-1

I am learning multi-thread programming. I write a simple program but the performance of my program decreases as the number of threads increases. I want to measure my program after all thread done thread_local_init(), so I use the flag to synchronize.

But the value of elapsed.count() is increasing as the num of thread increases.

Here is my code:

#define THREADS 64 //32 //16 //8 //2
#define OPS 100*1024*1024
std::atomic<int> flag(0);
__thread int init[1024];
uint64_t* ptr_array;
std::chrono::time_point<std::chrono::system_clock> start;
void thread_local_init(){
    for(int i=0;i<1024;i++) init[i]=i;
}
void do_alloc(int id){
    thread_local_init();
    flag++;
    uint64_t each_ops = OPS / THREADS;
    uint64_t w_start = each_ops * id;
    uint64_t w_end = each_ops * (id+1);
    while(flag!=THREADS){
        
    }
    start = std::chrono::system_clock::now();
    for(uint64_t i=w_start;i<w_end;i++){
        ptr_array[i] = i;
    }

}
int main(int argc, char** argv){
    std::thread threads[THREADS];
    ptr_array = (uint64_t*)malloc(sizeof(ptr_array)*OPS);
    for (int i = 0; i < THREADS; i++) {
        threads[i] = std::thread(do_alloc,i);
    }
    for (auto& t: threads) {
        t.join();
    }
    auto end = std::chrono::system_clock::now();
    auto elapsed = end - start;
    std::cout << elapsed.count() << '\n';
}
tuffy chow
  • 117
  • 1
  • 7
  • In fact, there is an initialization before the loop, so I don't want to count it to the measurement. My hardware threads are 72. – tuffy chow Feb 02 '21 at 12:22
  • 1
    Did you set _one_ clock before starting the threads and compare with the time after the threads are done without having any synchronization in the threads? Unless the threads are short-lived, I don't see why that would increate time. In those cases I usually get up to X times _shorter_ execution time where X is the number of available hardware threads. – Ted Lyngmo Feb 02 '21 at 15:33
  • 1
    I made [this test program](https://godbolt.org/z/f373xd) to run on my machine. It runs for a long time (first test may run for 30-60 seconds), the second should run in half that time and then it'll flatten out until there is no improvement to create more threads. In the summare that is printed when the program ends it's clear that on my old 6 core (12 hyperhtreads) Xeon, using half of the reported hardware threads gave the best throughput - that is, 1 thread per core. – Ted Lyngmo Feb 02 '21 at 16:19
  • 1
    Here's an [updated version](https://godbolt.org/z/h4KerK) of the test program. I noticed that `clang++` was actually able to figure out the result of those loops and made them into constants - so here I've replaced it with randomized calculations. For me, this improves with every thread I add - until I reach _hardware_threads - 1_. – Ted Lyngmo Feb 02 '21 at 17:15

1 Answers1

0

Why does the performance of my program decreases as the number of threads increases?

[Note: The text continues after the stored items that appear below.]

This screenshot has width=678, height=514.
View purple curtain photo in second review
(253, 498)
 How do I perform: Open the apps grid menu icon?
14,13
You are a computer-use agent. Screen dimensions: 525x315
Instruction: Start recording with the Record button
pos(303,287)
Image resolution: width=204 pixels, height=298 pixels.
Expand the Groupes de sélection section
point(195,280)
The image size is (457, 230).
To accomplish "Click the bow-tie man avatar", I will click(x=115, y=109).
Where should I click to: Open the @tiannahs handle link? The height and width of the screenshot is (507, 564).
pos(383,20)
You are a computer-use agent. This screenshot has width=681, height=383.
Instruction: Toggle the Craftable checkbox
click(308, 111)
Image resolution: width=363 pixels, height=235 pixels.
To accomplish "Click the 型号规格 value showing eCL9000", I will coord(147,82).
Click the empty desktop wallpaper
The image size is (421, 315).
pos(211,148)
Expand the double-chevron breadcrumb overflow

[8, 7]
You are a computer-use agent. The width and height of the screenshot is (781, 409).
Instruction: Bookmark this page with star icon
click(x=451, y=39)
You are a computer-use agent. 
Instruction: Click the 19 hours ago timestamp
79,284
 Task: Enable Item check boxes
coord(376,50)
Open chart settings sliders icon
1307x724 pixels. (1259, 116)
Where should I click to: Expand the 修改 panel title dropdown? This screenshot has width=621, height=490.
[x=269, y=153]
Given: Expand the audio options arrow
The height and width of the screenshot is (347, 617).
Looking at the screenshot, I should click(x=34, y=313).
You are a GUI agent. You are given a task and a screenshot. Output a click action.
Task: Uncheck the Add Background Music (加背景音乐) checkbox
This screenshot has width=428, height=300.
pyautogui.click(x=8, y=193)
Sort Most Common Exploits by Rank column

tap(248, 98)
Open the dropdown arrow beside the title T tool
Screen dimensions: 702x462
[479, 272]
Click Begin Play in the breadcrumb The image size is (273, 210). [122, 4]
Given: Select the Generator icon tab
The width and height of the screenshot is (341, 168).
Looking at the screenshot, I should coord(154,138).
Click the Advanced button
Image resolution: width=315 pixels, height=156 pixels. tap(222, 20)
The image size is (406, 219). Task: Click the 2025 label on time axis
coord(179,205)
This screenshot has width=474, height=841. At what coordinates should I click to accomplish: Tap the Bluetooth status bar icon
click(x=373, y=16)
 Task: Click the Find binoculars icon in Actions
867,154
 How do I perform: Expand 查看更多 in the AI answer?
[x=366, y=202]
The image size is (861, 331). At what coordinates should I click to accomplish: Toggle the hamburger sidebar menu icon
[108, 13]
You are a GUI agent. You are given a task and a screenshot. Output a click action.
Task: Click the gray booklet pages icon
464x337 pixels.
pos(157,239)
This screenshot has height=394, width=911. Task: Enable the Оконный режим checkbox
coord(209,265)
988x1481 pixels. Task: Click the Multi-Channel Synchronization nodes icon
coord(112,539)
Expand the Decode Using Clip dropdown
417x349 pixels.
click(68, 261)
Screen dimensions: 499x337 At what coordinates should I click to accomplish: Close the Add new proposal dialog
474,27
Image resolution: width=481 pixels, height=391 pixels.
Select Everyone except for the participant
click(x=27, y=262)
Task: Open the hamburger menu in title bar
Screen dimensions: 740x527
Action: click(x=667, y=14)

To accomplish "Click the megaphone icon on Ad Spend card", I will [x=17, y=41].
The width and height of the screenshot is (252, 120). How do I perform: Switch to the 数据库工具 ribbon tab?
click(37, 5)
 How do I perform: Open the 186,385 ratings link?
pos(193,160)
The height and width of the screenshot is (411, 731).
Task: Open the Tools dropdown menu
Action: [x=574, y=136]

For hardware reasons, probably. I assume your run some Linux on some x86/64 processor.

Processors have a hardware defined amount of cores. Depending on the price of your processor, it could have from two to 64 cores. On Linux, you could use lscpu command, or cat /proc/cpuinfo to find out. See proc(5).

Your threads are all CPU intensives. So you won't gain much by running more threads than the number of cores you have.

Also your threads are accessing some common RAM, and CPU caches then matter. Read about cache coherency protocols.

Basile Starynkevitch
  • 223,805
  • 18
  • 296
  • 547